Recently ranitidine, a second member approved for clinical
use, has been found to be as effective as cimetidine in
the management of peptic ulcer diseases. Soon after the
introduction of cimetidine several reports of loss of
libido, impotence and gynaecomastia were described in male
patients who were on normal or high therapeutic doses of
cimetidine. A few unsubstantiated reports of loss of
libido and gynaecomastia attributed to ranitidine therapy
have also appeared in literature.
This study was undertaken to examine in detail the effects
of acute and subchronic treatment with cimetidine and
ranitidine on mating behaviour in sexually active male
rats. Motor activity counts were recorded immediately
before sexual behaviour observations. The animals were
tested on every third day and observations were terminated
after the first intromission of the next series of
copulations. In the single dose study, mating behaviour
tests were commenced 2 hours after treatment; mating tests
during the subchronic dose studies were done 4 to 7 hours
after the 6hOO dose. The following measures were used in
the analysis of data: mount latency, intromission latency,
mount frequency, intromission frequency, ejaculation
latency, and the postejaculatory intromission latency. At
the termination of the subchronic dose studies blood
samples were collected by cardiac puncture and the animals
were subsequently autopsied. Cauda epididymal sperm counts
and motility were determined, testes and accessory sex
organs were weighed, and one testis was processed for
histological examination.
Cimetidine in the low dose, 128.6 mg/kg, significantly
shortened the ejaculatory latency and to a lesser extent
the postejaculatory intromission latency. At the higher
dose, 257.1 mg/kg, cimetidine markedly prolonged the
postejaculatory intromission latency and to a lesser
extent increased the ejaculation latency. The inhibitory
effect of cimetidine on copulatory behaviour at the higher
dose level was accompanied by significant depression in
motor activity.
At the conclusion of the subchronic dose studies marked
reductions in serum testosterone levels and decreased
testes and accessory organ weights were observed in the
cimetidine group. No significant changes in sperm counts
were observed, although the sperm counts in the cimetidine
group were lower than the control values. Histological
examination of testes showed apparently normal
spermatogenesis in all three treatment groups.

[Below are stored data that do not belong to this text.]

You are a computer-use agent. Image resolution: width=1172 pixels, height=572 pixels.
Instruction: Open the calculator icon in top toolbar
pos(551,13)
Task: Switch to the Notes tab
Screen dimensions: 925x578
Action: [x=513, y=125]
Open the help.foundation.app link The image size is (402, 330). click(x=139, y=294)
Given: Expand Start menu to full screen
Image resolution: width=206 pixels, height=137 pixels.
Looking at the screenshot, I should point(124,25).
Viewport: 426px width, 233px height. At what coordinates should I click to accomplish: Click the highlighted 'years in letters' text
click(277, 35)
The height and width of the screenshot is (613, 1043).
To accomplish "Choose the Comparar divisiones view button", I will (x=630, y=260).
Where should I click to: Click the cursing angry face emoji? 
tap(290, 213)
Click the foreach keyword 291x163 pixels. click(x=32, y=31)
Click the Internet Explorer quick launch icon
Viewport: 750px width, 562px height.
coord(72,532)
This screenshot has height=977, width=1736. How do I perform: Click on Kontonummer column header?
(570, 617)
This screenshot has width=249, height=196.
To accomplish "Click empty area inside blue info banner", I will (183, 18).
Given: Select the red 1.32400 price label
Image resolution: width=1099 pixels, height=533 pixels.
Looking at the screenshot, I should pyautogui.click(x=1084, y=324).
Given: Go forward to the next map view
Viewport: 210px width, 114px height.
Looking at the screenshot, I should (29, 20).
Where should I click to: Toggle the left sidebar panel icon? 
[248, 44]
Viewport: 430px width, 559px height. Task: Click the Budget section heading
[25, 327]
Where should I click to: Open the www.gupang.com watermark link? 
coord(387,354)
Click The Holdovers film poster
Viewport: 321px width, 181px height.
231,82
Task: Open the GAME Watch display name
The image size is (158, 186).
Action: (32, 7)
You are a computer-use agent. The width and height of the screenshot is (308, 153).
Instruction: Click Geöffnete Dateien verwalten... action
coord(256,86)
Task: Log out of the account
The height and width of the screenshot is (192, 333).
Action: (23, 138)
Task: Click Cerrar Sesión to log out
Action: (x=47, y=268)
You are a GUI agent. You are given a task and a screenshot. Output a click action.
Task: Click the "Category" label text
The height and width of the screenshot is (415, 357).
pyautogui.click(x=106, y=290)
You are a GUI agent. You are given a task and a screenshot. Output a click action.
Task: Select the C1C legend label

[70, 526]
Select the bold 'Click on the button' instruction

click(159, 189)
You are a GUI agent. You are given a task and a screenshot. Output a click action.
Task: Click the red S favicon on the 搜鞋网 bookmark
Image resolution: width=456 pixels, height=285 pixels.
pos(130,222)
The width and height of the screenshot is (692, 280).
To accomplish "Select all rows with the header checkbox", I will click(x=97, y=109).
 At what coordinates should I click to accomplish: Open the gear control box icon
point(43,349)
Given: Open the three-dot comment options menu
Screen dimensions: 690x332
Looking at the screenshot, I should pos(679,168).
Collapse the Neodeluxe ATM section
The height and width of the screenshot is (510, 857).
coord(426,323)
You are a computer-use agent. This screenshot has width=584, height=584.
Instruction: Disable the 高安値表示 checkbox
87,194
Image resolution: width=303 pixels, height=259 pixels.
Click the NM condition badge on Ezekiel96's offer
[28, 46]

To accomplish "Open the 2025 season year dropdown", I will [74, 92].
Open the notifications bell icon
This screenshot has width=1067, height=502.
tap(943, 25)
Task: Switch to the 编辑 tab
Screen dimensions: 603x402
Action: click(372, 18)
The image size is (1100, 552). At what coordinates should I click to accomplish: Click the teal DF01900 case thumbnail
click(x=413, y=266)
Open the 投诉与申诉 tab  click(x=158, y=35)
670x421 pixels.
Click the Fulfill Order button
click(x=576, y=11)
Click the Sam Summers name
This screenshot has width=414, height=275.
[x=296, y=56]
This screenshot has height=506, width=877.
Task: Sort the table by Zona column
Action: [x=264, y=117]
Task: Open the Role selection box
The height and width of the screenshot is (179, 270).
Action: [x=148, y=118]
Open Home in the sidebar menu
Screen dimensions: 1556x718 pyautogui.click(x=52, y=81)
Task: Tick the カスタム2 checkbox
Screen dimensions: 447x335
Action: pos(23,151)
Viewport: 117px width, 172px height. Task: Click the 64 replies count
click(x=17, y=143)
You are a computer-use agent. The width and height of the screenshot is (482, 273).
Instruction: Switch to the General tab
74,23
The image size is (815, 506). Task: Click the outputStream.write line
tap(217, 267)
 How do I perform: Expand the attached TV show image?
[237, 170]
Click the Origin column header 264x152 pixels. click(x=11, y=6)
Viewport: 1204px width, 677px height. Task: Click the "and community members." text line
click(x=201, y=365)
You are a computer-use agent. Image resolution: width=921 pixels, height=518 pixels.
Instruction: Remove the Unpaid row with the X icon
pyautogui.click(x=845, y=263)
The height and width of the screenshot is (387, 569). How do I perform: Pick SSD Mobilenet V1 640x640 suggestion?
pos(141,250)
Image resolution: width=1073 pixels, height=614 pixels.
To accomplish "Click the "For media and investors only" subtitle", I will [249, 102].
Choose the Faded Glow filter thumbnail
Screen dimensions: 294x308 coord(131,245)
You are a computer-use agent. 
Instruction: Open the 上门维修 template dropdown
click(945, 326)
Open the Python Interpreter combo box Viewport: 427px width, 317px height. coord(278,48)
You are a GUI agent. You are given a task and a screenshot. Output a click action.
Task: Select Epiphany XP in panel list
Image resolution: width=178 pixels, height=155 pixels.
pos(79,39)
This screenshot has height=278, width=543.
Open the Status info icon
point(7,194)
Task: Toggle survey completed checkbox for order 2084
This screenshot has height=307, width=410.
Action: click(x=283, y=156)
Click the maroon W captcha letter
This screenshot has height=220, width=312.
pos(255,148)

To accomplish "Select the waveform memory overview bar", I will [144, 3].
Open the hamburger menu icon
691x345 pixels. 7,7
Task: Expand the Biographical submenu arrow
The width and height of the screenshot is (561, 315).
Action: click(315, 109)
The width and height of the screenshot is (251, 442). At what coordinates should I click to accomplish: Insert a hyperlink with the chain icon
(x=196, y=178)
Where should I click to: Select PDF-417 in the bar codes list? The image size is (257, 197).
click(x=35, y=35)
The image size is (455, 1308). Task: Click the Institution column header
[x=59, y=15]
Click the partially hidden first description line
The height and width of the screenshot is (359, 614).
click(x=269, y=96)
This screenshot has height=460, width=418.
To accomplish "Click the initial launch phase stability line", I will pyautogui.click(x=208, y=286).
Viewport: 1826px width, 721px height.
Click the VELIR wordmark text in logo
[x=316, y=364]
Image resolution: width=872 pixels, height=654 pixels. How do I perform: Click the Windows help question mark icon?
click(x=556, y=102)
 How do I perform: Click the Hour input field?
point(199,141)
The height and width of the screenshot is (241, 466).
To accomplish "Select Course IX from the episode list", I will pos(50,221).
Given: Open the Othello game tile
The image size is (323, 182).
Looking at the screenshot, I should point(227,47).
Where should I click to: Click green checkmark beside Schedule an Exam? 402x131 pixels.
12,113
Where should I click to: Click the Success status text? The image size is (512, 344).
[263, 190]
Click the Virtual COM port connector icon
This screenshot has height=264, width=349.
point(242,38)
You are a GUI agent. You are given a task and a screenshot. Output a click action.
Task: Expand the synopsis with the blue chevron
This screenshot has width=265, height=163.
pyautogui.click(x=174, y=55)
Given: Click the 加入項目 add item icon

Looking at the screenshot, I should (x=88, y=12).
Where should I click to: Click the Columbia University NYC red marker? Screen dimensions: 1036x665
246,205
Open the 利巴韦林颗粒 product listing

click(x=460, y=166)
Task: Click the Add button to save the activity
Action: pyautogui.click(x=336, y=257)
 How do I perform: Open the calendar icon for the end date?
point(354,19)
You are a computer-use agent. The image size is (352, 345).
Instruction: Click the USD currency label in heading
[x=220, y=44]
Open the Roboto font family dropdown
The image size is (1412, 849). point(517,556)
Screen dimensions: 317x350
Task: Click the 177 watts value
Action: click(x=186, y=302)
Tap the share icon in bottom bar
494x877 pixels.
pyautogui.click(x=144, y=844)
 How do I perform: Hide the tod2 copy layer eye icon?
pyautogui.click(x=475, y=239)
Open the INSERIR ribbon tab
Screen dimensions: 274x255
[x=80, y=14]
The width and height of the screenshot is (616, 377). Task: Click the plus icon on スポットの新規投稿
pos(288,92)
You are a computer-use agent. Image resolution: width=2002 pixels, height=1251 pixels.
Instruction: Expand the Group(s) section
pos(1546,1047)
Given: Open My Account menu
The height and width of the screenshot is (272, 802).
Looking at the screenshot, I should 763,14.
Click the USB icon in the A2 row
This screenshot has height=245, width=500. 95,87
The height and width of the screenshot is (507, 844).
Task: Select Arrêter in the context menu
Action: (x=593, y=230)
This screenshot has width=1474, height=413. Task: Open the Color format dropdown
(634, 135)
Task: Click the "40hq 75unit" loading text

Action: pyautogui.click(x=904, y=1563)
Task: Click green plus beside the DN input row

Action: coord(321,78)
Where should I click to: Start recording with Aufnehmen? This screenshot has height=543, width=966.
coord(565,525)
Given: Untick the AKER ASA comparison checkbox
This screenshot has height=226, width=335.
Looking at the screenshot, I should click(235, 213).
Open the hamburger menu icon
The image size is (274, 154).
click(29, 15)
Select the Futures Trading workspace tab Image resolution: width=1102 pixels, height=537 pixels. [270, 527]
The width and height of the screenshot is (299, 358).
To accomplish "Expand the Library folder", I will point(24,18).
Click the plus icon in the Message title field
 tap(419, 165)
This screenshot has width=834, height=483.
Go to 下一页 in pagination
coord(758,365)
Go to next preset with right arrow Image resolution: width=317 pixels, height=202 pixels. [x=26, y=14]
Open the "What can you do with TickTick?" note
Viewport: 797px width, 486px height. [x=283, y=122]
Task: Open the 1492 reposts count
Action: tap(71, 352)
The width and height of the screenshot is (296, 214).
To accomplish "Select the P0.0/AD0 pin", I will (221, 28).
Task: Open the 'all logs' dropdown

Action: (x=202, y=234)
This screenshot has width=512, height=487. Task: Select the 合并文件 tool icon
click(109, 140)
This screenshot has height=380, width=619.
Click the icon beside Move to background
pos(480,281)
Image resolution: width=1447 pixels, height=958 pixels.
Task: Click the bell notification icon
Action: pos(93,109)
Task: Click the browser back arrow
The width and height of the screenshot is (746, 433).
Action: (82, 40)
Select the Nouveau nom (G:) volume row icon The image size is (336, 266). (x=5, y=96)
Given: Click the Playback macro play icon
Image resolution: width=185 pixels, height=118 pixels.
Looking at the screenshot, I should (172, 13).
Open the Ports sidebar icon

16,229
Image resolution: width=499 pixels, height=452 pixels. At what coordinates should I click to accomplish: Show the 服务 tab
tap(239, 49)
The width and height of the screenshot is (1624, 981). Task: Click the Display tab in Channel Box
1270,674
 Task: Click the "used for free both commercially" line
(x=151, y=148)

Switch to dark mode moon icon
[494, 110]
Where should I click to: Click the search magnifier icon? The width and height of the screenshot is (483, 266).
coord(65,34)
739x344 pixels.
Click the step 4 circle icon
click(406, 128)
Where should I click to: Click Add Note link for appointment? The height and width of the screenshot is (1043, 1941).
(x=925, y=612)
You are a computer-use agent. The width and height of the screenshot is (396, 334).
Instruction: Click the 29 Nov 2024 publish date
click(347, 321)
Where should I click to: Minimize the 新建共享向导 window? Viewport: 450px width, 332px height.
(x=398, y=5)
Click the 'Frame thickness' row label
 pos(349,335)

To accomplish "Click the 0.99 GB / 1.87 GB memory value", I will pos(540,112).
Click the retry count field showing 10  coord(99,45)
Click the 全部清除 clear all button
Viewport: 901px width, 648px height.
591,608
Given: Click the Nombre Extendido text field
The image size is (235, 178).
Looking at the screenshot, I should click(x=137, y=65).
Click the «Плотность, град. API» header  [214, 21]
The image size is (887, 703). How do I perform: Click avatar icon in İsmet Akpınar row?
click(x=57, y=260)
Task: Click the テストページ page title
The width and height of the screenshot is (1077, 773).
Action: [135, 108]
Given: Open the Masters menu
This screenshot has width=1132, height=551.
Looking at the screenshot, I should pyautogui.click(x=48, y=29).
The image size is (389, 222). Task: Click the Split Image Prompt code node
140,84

However, in spite of the reduced testosterone levels and
decreased testes and accessory sex organ weights in the
cimetidine group, no impairment in mating behaviour was
observed.
In both the acute and the subchronic dose studies, similar
to placebo, treatment with ranitidine showed no effect on
mating behaviour.
On final analysis of the results it is concluded that
cimetidine, and not ranitidine, disrupts sexual behaviour
in male rats. Furthermore, it is concluded that the effect
of cimetidine on sexual behaviour is not related to
H2-receptor blockade as equipotent doses of ranitidine did
not produce similar effects. The mechanism of
cimetidine-induced impairment of sexual performance in the
male rat may possibly be attributed to some non-specific,
direct or indirect action of cimetidine on some
neurotransmitter system responsible for the control of
sexual behaviour. It is further suggested that the effect
may possibly be mediated by a blockade of central dopamine
receptors. However, it must be stressed that further
experimentation is necessary to elucidate the mechanism of
action of cimetidine on sexual behaviour. / Thesis (M.Sc.)-University of Durban-Westville, 1985.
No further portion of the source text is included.